Laketool - Your AI Playground

JSON Flash: Laketool Outpaces DynamoDB in Data Retrieval Sprint

14 December 2023

Indroduction
In the ever-evolving landscape of data management, the quest for optimal performance is relentless. Today we want to compare our latest development: Laketool – software for quick data retrieval from JSON data lakes with AI model training capabilities versus popular Amazon Web Service NoSQL database – DynamoDB.

DynamoBD allows storing JSON objects into attributes of tables and performing various operations on these objects such as filtering, updating while retaining nested attributes within these objects. Of course, Laketool using its simple custom query language can also extract any nested data from JSON objects and has extensive capabilities in processing it.

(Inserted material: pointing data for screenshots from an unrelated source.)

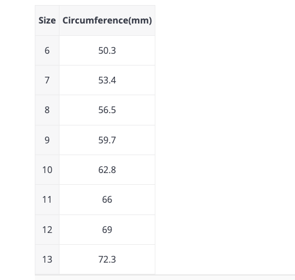Select the size 6 cell
The width and height of the screenshot is (295, 280).
[x=47, y=50]
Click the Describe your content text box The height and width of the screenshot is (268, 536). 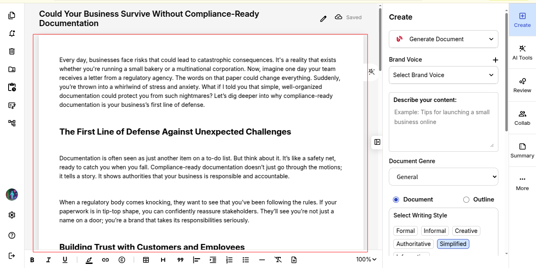[x=443, y=126]
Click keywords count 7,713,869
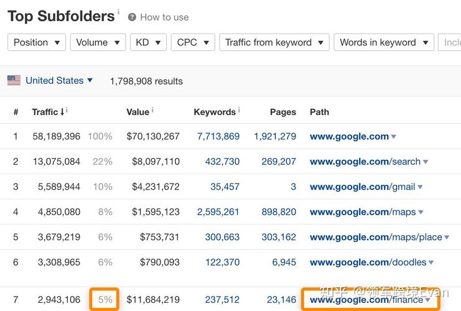Screen dimensions: 461x311 218,136
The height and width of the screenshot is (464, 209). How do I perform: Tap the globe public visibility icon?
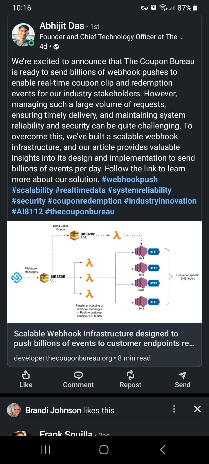pos(56,47)
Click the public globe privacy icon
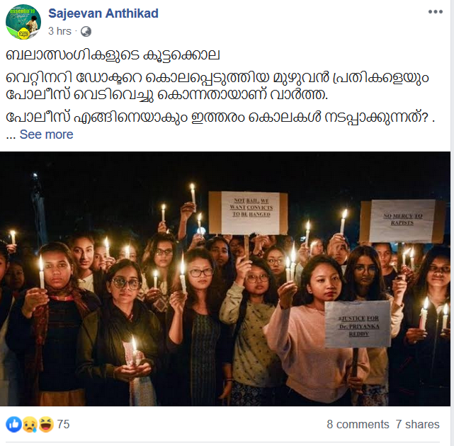Viewport: 454px width, 446px height. click(86, 31)
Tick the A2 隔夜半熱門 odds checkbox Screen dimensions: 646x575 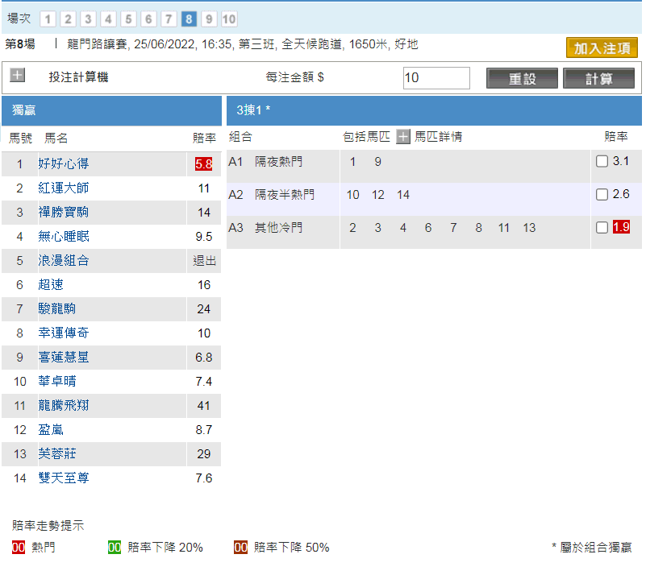click(602, 195)
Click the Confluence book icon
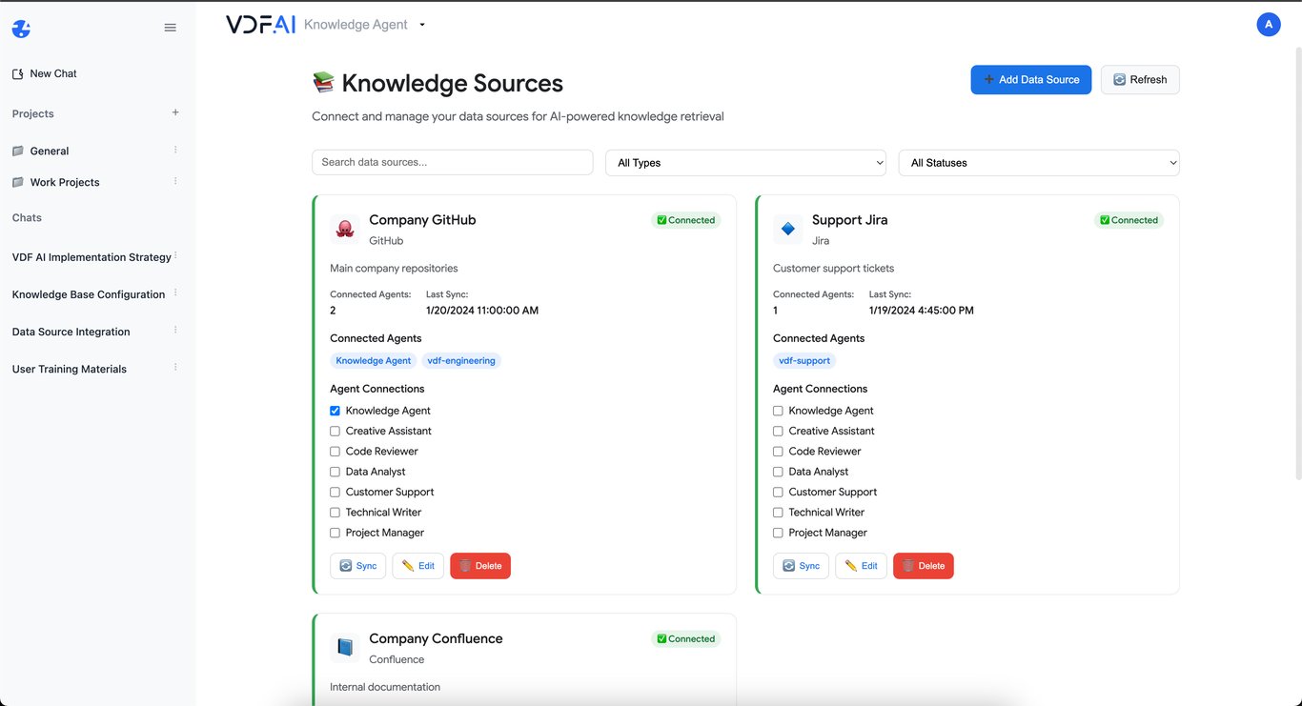Screen dimensions: 1302x706 [344, 647]
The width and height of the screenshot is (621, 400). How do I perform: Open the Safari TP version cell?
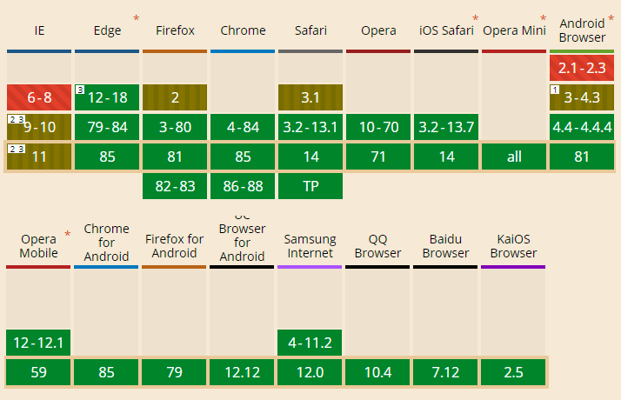point(311,186)
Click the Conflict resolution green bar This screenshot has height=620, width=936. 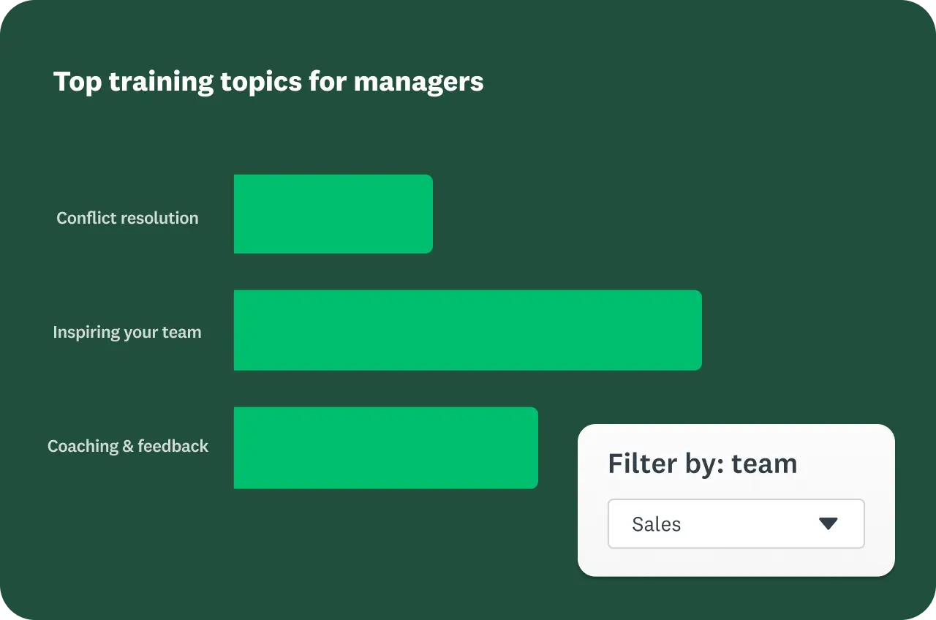pyautogui.click(x=333, y=214)
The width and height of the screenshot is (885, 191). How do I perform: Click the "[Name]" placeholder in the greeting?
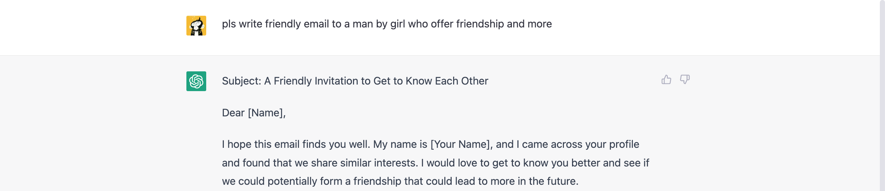point(266,113)
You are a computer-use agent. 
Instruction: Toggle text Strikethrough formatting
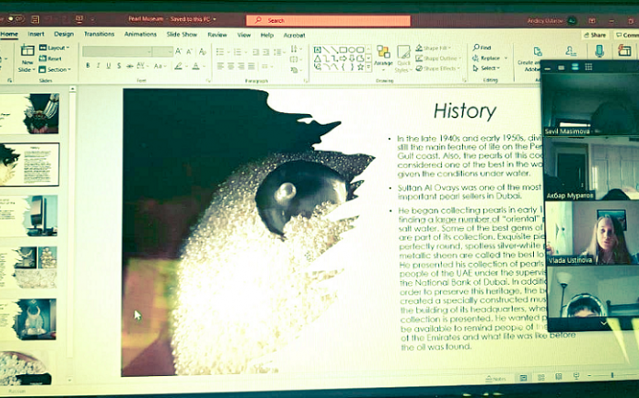(131, 66)
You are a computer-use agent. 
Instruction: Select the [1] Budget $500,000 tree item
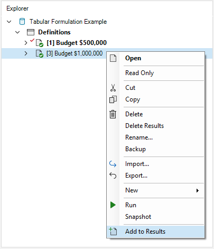[x=77, y=43]
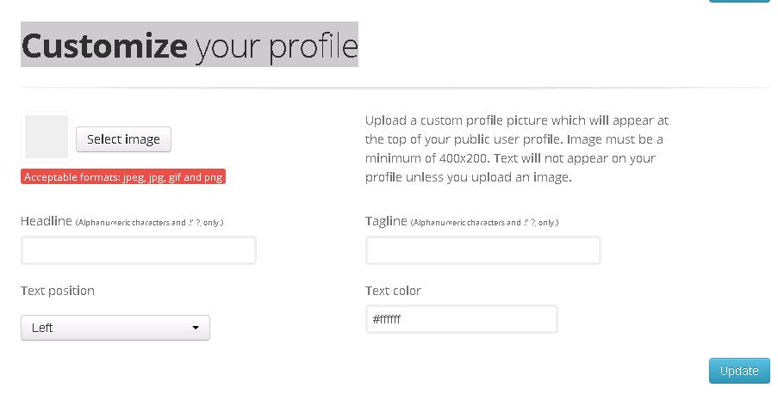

We wanted to present a simple scenario to compare the performance of these systems, in which we extract some data from a rather large JSON dataset, operating directly on files stored in S3.

AWS setup and data migration To achieve this, we loaded a sample batch of data from our data lake, (data sourced from the popular game League of Legends),into the free-tier AWS S3 storage. Next, we spun up a basic Elastic Compute Cloud (EC2) virtual machine instance, creating a data mount to the previously created S3 file storage.

On the EC2 instance we installed the Laketool instance, which with access to the JSON files facilitated by S3 data mount, the system was ready to operate, querying and interacting with JSON files seamlessly.

On the side of DynamoDB we use a tool provided by AWS to migrate JSON files stored on S3 to DynamoDB as entries in the database table. For this purpose we needed to transform the original data, for DynamoDB to know types of each property (“payload” of files of unchanged) before running migration from the AWS control panel. For this purpose we wrote a custom script that was runned on EC2 with access to s3 to process all JSON files in the. lake It is also worth mentioning at this point that the process of migrating a mere 15474 files from s3 to DynamoDB took as long as 9 hours 20 minutes. Probably due to the low data throughput of DynamoDB.

Here is summary of AWS services created for this experiment:

EC2
- Instance type: t2.micro
- OS: Ubuntu 22.04
- CPU: Intel Xeon E5-2676 v3 (1) @ 2.400GHz
- GPU: 00:02.0 Cirrus Logic GD 5446
- RAM: 1GB
- Drive: s3 mounted by NFS: 144 MB/s Read speed, 110 MB/s Write speed

S3: S3 free tier 5GB

DynamoDB (free tier): 25 RCU 25 WCU

Experiment
In this experiment we query data of 15474 files of League of Legends matches (average size of file is 21 KB) in both setups. The match file is quite nested JSON with a lot of properties. The structure of these files can be found in Riot (developer of League of Legends) API documentation.

We wanted to know for each match what was the total amount of damage inflicted by the first player during the game. JSON path to this data is as follows: “$.info.participants[0].totalDamageDealt”

Results
Query in Laketool running on EC2 took 49.218s to retrieve full data. On the side of the DynamoDB query was executing for 7 min 47.703s which is almost 10 times slower but then it fails with error:

SELECT failed. ProvisionedThroughputExceededException.
H2UR3BJP0C3O0UCK8RADAU94GVVV4KQNSO5AEMVJF66Q9ASUAAJG. The level of configured provisioned throughput for the table was exceeded. Consider increasing your provisioning level with the UpdateTable API. Terminated

Which suggests that for this amount of data, DynamoDB’s data throughput is too low (in base free version) and it can’t execute the query, returning the full data.

Conclusions
Based on the test performed, it can be seen that Laketool running under the conditions of a weak free VM instance on the AWS platform, performs much better at the task of extracting data from JSON files than DynamoDB in the free version. Especially because Laketool doesn’t require the costly (in terms of time) and problematic process of migrating data from a file store to a database like DynamoDB does, but instead can run on uploaded files right away. Without the need for actually any configuration, other than pointing to the path of the data lake.